Researchers from the National Institute of Health's National Institute of Allergy and Infectious Diseases and Emory University have shown that sustained HIV remission is possible in rhesus macaque monkeys.

By supplementing antiretroviral medication with an antibody during treatment, as well as after, the researchers were able to keep simian immunodeficiency virus (HIV's form in primates) from re-emerging and causing disease once administration of antiretroviral drugs was stopped. This is the first time that immune control post-treatment was demonstrated consistently in SIV-positive monkeys that have not been previously vaccinated.

In a study published in the journal Science, it was reported that that SIV was still present in the bodies of the subjects but viral levels stayed below what is detectable in the blood, even after nearly two years since antiretroviral drug administration ceased.

The antibody the researchers used is called vedolizumab. An analogous human antibody, it has been approved by the U.S. Food and Drug Administration in 2014 for treating ulcerative colitis and Crohn's disease, designed to keep susceptible immune cells from entering tissues in the intestines, which is an area prone to damage during HIV and SIV infections.

NIAID has already started a clinical trial to assess how safe vedolizumab is and how it will affect HIV-positive individuals after the current study yielded positive results regarding the antibody.

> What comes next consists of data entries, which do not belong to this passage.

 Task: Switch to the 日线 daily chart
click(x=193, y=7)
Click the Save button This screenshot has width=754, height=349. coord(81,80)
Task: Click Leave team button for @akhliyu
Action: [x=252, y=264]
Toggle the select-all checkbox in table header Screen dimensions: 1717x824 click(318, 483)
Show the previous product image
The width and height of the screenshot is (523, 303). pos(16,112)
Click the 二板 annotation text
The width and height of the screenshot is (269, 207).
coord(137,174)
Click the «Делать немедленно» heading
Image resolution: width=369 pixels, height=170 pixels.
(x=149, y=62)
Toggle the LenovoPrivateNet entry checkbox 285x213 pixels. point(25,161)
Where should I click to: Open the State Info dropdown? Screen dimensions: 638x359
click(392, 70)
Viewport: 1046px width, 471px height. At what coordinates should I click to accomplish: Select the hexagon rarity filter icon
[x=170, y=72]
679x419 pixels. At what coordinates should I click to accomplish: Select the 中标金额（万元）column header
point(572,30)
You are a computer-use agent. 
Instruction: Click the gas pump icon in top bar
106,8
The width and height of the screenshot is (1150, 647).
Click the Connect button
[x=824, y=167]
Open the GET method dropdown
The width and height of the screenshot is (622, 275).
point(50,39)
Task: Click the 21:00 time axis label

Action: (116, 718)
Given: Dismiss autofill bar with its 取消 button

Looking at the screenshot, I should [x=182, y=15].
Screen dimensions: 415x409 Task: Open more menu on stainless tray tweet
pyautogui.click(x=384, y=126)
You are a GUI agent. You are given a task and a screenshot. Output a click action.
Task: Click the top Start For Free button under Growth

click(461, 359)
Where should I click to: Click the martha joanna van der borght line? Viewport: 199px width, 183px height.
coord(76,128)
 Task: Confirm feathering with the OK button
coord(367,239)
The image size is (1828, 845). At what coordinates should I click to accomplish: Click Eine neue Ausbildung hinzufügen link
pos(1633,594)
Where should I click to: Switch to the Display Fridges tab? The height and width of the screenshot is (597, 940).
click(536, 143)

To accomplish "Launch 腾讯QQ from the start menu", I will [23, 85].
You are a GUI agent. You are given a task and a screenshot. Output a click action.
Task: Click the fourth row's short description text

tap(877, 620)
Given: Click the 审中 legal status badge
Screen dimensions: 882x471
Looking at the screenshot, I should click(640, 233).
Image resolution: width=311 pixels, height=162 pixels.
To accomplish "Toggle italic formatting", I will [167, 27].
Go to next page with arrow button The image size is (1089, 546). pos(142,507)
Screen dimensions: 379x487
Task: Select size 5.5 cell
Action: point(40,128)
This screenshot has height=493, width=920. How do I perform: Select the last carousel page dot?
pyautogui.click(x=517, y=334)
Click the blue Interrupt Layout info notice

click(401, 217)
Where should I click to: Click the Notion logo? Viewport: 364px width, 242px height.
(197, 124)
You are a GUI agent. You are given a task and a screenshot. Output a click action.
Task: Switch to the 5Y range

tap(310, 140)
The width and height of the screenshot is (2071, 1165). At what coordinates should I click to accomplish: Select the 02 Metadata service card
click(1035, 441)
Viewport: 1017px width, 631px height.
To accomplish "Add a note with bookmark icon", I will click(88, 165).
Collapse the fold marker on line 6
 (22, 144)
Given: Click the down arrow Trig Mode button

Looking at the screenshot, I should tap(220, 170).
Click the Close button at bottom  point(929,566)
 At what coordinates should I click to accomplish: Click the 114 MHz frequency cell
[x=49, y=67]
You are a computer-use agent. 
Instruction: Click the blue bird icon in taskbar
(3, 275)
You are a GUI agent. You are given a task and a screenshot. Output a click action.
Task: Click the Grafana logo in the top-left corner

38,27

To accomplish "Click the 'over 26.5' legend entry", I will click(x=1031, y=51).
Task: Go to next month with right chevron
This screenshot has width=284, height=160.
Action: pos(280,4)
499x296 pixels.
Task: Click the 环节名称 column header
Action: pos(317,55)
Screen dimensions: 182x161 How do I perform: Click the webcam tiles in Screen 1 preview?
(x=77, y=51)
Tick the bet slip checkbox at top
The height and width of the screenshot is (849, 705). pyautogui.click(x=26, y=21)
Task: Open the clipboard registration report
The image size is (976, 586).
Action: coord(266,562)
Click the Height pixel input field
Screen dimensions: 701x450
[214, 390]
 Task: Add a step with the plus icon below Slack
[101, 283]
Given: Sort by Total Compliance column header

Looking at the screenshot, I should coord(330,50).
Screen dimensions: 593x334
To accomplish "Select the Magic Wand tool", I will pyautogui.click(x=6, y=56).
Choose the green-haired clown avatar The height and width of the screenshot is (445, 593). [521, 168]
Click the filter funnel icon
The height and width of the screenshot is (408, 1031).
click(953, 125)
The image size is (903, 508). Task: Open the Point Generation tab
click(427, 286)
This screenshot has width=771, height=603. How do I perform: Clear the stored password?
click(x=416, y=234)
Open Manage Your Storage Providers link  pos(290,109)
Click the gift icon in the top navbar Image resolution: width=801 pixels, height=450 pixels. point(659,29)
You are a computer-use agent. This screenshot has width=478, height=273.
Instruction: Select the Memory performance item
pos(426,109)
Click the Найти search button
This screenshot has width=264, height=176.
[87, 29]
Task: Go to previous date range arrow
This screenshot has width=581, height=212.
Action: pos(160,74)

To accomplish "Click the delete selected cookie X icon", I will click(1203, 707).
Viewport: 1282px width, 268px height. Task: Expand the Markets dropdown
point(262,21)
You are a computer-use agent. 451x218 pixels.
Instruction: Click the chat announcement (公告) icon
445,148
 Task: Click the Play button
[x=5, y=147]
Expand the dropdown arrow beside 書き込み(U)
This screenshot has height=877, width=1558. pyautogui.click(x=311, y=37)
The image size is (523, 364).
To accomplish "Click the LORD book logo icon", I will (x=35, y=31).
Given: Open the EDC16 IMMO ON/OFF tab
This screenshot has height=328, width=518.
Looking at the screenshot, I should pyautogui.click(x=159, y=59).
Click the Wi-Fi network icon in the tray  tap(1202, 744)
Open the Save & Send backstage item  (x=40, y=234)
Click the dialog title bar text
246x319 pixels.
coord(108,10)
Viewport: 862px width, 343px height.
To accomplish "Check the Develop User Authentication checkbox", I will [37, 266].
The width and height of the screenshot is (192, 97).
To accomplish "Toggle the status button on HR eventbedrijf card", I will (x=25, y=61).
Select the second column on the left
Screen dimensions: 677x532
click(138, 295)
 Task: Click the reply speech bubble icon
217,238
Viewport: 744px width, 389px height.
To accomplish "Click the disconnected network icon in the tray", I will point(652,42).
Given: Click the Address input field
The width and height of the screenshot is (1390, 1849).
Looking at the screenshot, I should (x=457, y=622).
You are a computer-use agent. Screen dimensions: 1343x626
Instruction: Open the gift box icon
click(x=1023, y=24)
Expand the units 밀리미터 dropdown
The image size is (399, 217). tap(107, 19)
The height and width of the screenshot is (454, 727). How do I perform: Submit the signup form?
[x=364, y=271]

Aftab Ansari, Ph.D., the study's senior author, explained that the idea to use an antibody to address HIV came about years ago, saying the circulation of CD4+ T cells may be stopped to offer protection when acute infections are in place. It's not clear how this prevented viral replication but it appears that antibody therapy aided in reconstituting the subjects' immune system, which helped keep SIV at bay.

"This finding could become a blueprint for an alternative therapy for HIV, which could make it so someone would not need to continuously take antiretroviral drugs," Ansari said.

"If we could figure out how the antibody works, then an effective HIV vaccine could be modeled on that mechanism," he added.

To this end, further research into antibody treatment need to be carried out. For starters, the researchers are planning additional experiments to identify which parts of the monkeys' immune systems had the biggest role in controlling SIV when antiretroviral drug treatment was stopped.

The researchers also observed that subjects that underwent antibody treatment had increased levels retinoic acid, a vitamin A derivative. It may be possible then to look at biomarkers as a means of predicting when an immune system is well enough to stop receiving antiretrovirals.